The last few days of our program in Rwanda have been inspirational, enlightening and emotional. Starting with inspirational, we met with the Women’s forum for parliamentarians where we had our own seats in parliament for a question and answer session. This informative meeting provided an historical overview of the conditions and processes that have resulted in the prominent role that women now play in Rwanda’s political process. The host and main spokesperson was Forum Chairwoman, Ms. Connie Bwiza Sekamana. Rwanda leads the world in seats for women in government and although society is culturally male dominant, we witnessed a presentation from the women that showed us men will have to adjust as women continue to play a more critical role in Rwanda’s politics.
Above Director of SIT program, Adin Thayer with member of women’s Parliamentary forum and My dear friend, Mukhtari in his seat of parliament
Our next meeting was enlightening, as we visited a catholic school and Parish in Kigali and met with a Pastor Antoine Ritayisire who discussed his approach to community reconciliation. We discussed issues based around the emotional scars of the genocide that have left their mark on Rwanda’s young children and teenagers. Many questions were posed about the psychological problems associated with a country so soon out of conflict and the difficulties of teaching what may not always be reinforced in the home and through existing programs. The Pastor began by recognizing that Rwanda’s past internal strife had –and continues to have – a destabilizing effect in the region.
The next day we visited the association of Youth Development (AJMD) a Muslim Youth group whose programs include a sustainable gardening to increase the nutritionvalue for the families and programs for literacy education and capacity building for the organization members.

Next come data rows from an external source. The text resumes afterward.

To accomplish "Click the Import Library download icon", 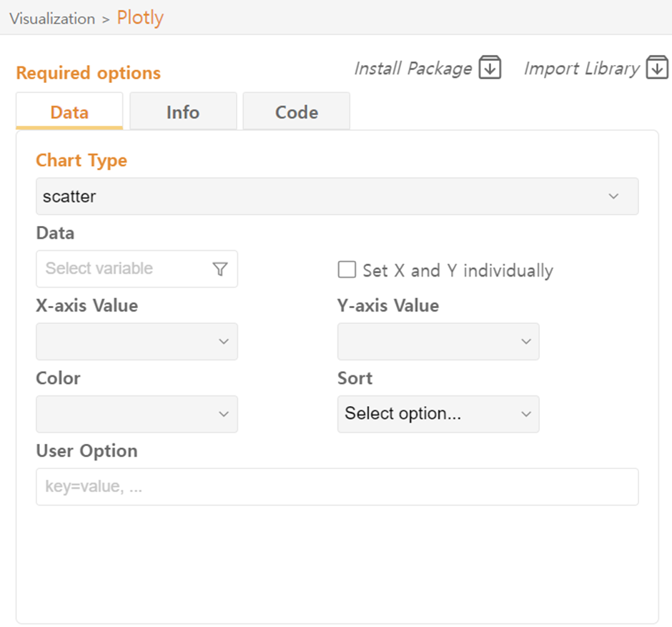I will tap(657, 68).
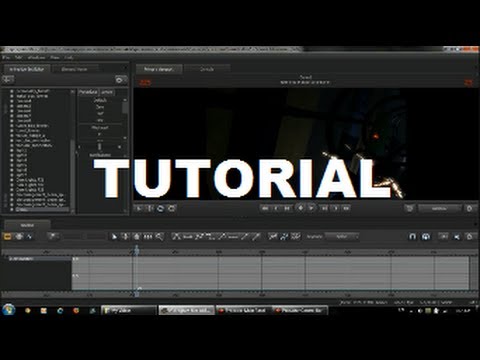
Task: Select the Clip Editor mode icon in timeline toolbar
Action: 7,236
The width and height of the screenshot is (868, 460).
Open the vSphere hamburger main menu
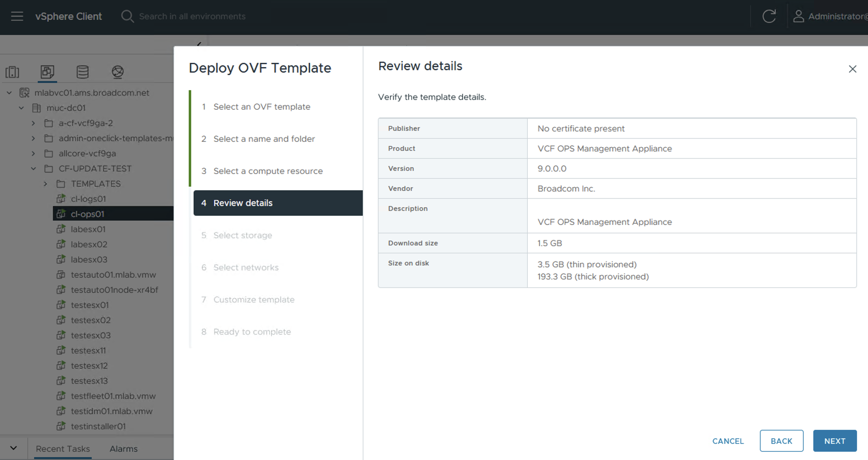click(x=17, y=16)
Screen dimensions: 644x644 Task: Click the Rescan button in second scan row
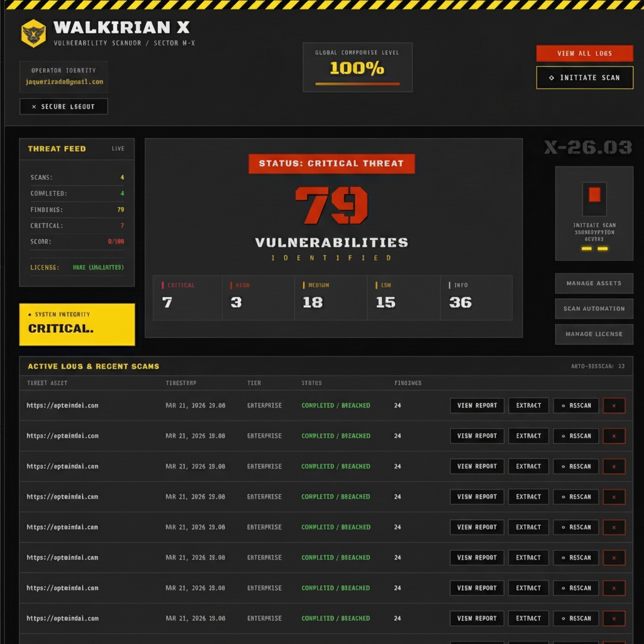[x=575, y=436]
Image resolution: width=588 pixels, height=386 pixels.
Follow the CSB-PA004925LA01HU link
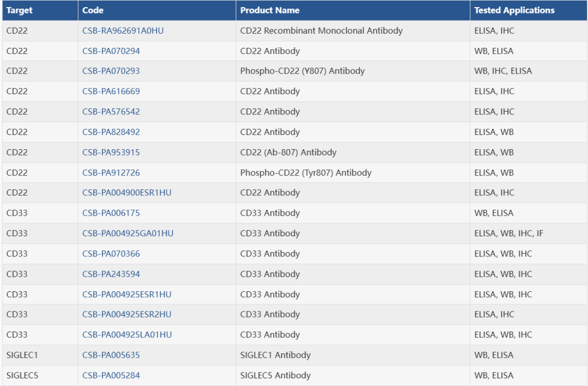pyautogui.click(x=127, y=335)
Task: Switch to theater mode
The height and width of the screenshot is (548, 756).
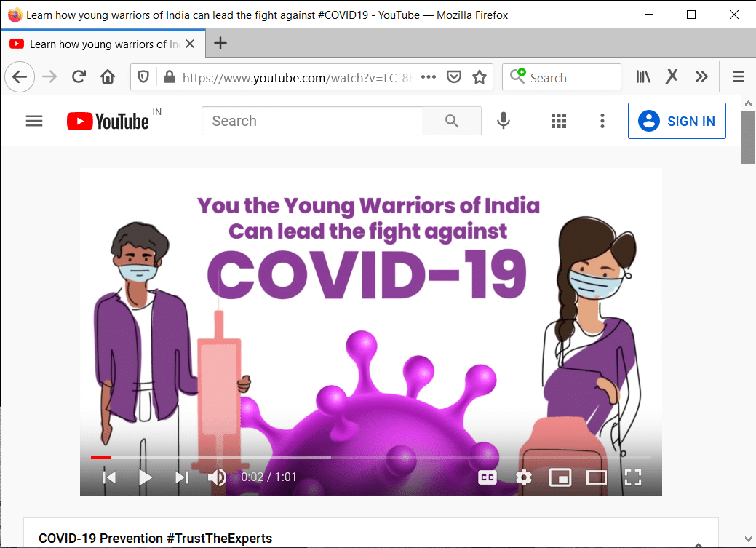Action: click(x=597, y=477)
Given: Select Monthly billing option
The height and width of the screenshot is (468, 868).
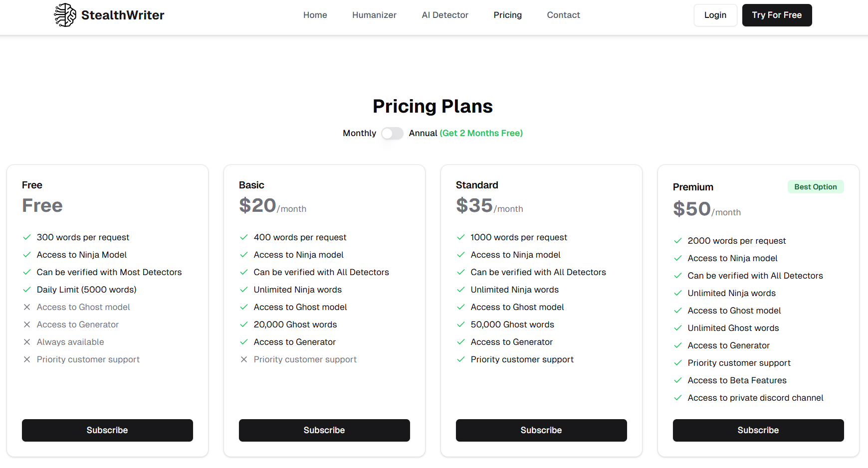Looking at the screenshot, I should tap(359, 133).
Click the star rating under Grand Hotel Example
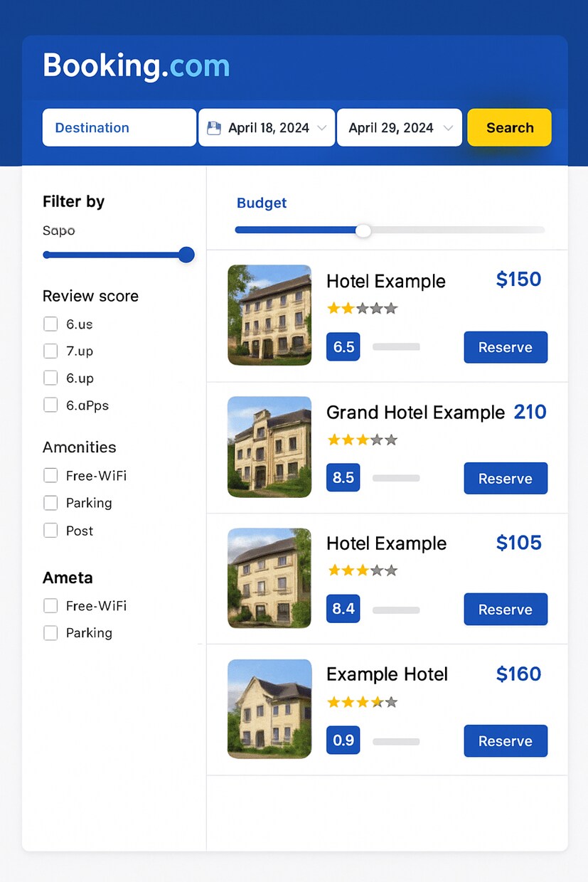The height and width of the screenshot is (882, 588). click(362, 440)

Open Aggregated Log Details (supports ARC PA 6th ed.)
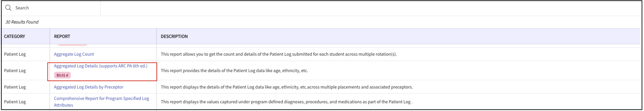click(101, 66)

Here we learned about the role of Muslim leaders during and after the genocide. The Muslim Youth Leader explained that according to Islam “if you save one person, it is as if you saved the whole world ” . Many Muslim leaders helped save people during the genocide by providing shelter in homes and mosques. They also particpated in the Gacaca process by offering witness testimony in many cases.
One of the more emotional visits of the week was our visit to the work site of TIG (Travaux D’INteret General), work camps where those who confessed and were convicted of crimes of genocide perform community service. We met with 7 men TIG workers and one women. Watching their faces it was hard not to envision the horrific nature of the crimes they may have committed. Someone from home asked me, “did you feel angry or scared of these people”? What I learned from understanding TIG and the Gacaca proceess is that those who confessed and were sentenced to TIG, were painfully remorseful for having participated. The years of arduous work to rebuild their country helps them heal frome the shame of their crimes. Those who did not confess to their crimes in this way are still in jail today. The TIG prisoners were quiet and answered only a few questions but when I approached them to shake their hand and bless them, they lit up with thanks, their eyes teared and you could see their pain and suffering. These people were victims as well. Out of respect for the prisoners, I have no photos of the TIG work or camps.